Being creative — a musician — makes it easy for me to be touchy-feely and dig in. That's helpful in finding out what clients' real goals and values are. Organically, I get to know what drives them without having to go through a checklist of questions.

Did you ever prospect Lee Ann Womack or other big stars?

No. I want clients that fit in my wheelhouse. I can impact more change in the lives of someone who makes $300,000 a year than someone with a $10 million portfolio and an incredibly busy, crazy life. As a holistic planner, my clients have to help me help them. People who are that busy can't do that.

On what is your investing approach based?
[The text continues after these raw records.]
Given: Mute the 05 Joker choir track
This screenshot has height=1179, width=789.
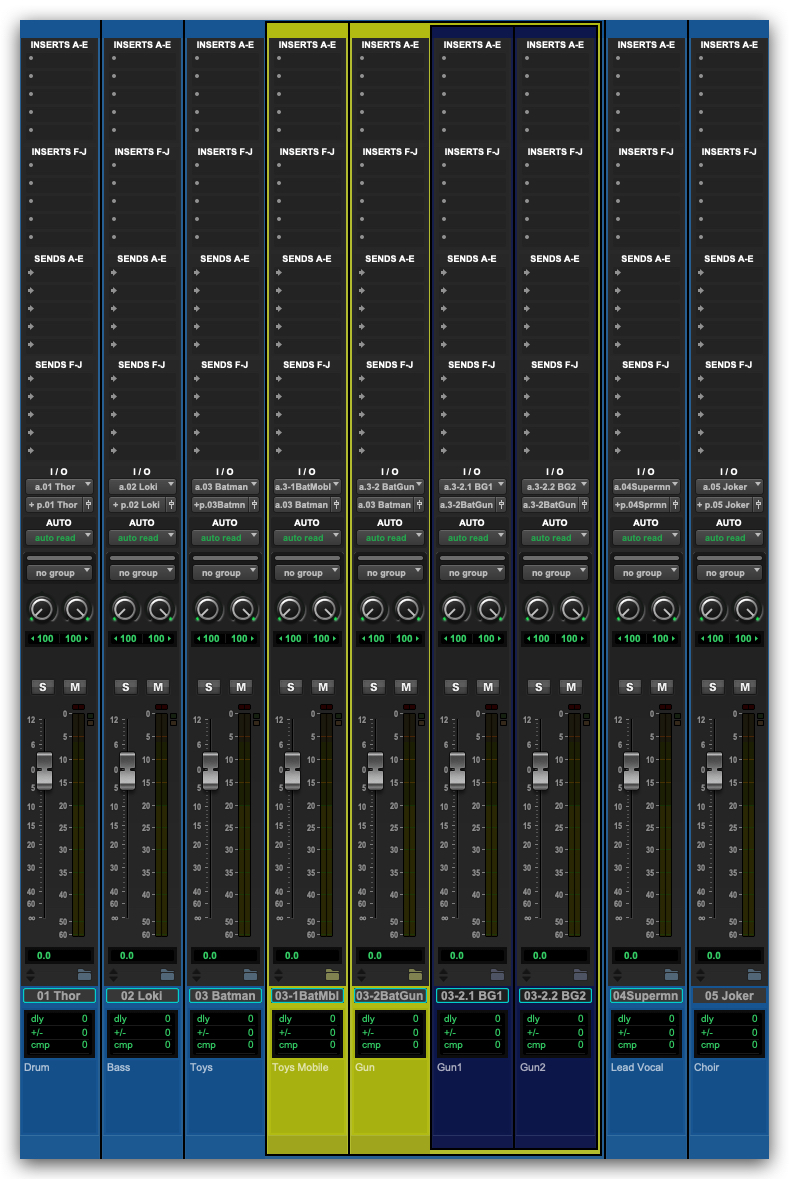Looking at the screenshot, I should coord(745,686).
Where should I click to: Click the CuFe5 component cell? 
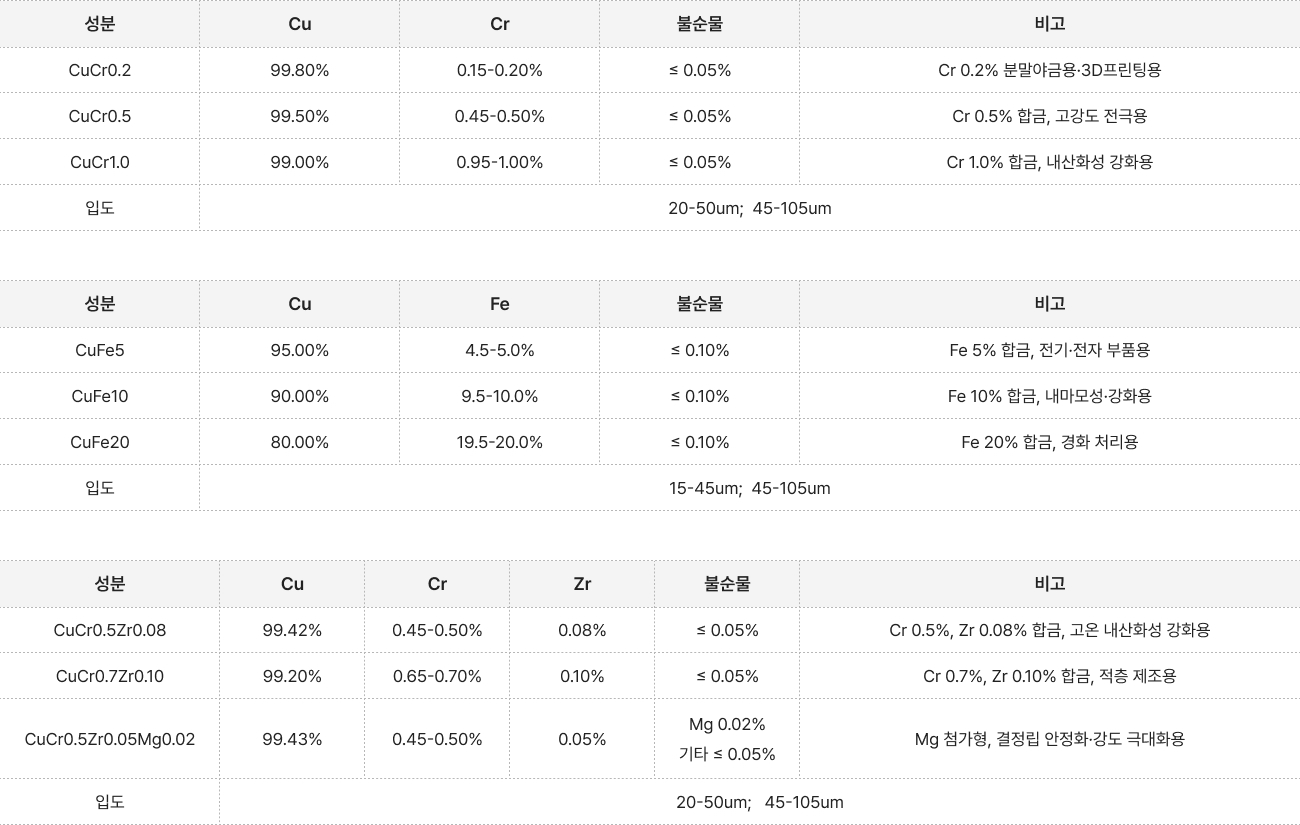tap(100, 350)
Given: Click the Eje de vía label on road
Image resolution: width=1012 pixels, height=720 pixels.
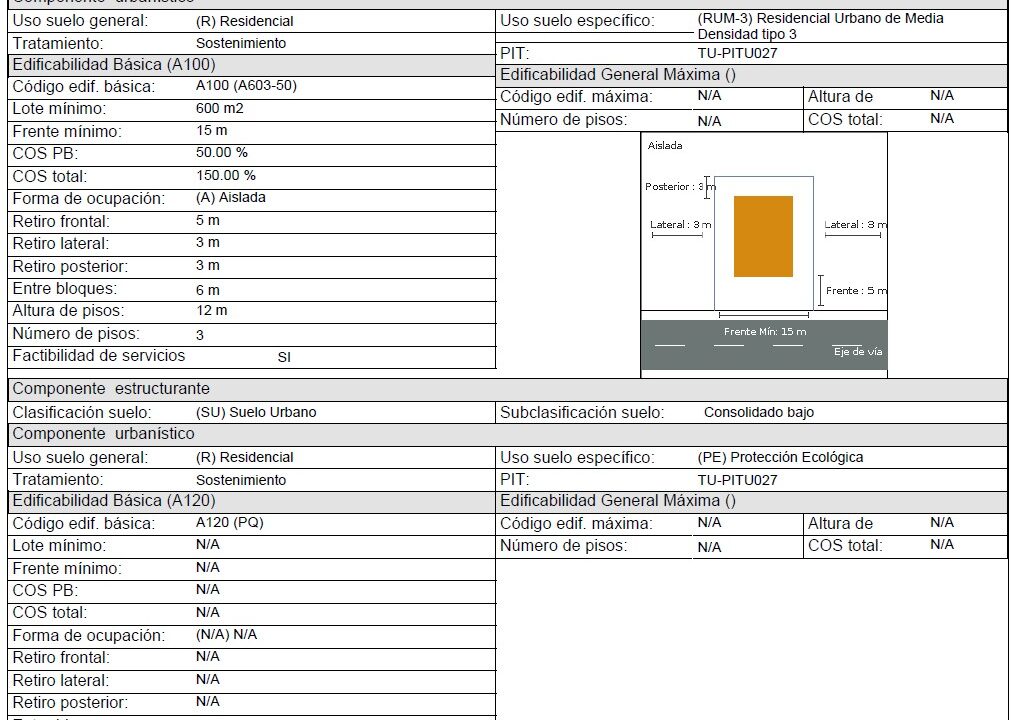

I try to capture the market along the lines of the [three-factor model of professors] Eugene Fama and Ken French. I keep it relatively simple and help clients become as efficient as possible with their finances.

Why did you open your own practice right away rather than train at, say, a wirehouse?

I was worried about what the perception would be of a guitar player managing people's financial future. There are a lot of stereotypes out there — but I didn't fit any of them. So I set the bar really high for ethics. I wanted everything to be transparent. I wanted to be a fiduciary and fee-only.

What prompted you to join ACP?

About six months after I opened my business, an advisor friend suggested I check them out because they're a community of advisors who are right in line with my values and goals. The support has been huge. I'm always learning something new.

Except for a few clients for whom you do only financial reviews yearly for a flat fee, you're compensated by annual retainer. What's the advantage?

With a retainer [structure], my clients can call me or email me whenever they have a question no matter how "silly" they think it is. And it's much easier time-wise to fix something — to know something on the front end and develop a strategy around it versus fixing it on the back end, which requires more work.

How do you measure your success in dollar terms?

I don't have a ton of assets under care, but I'm compensated well above the industry standard.

You were in business only four years when the financial crisis hit. How did you deal with clients' agita?

I stuck to my guns that we weren't going to sell. In December 2008 — the pit of pain — I had a client event with drinks and hors d'oeuvres. In a presentation, I showed everyone how [the country] had recovered from all the most recent recessions and stock market downturns. I wanted people to focus on the recovery — that, and how a buy-and-hold strategy [would be best].

How do you handle client anxiety in today's volatile market?

We let our allocation be our guidepost. If, say, equities have done well, we harvest some of those "crops" and put them in the "pantry" — the bond side so that their retirement income is shored up.

Your plan was to set up your office in your home. How has that worked out?

It's wonderful. I have a private, secluded entrance, but I also want my clients to see me as a family man — more than just their financial advisor. Sometimes after school, they'll see my wife and son pulling into the driveway. I feel that all 71 of my clients are family.

What's been the biggest challenge as a solo practitioner?

I'm chief cook and compliance officer!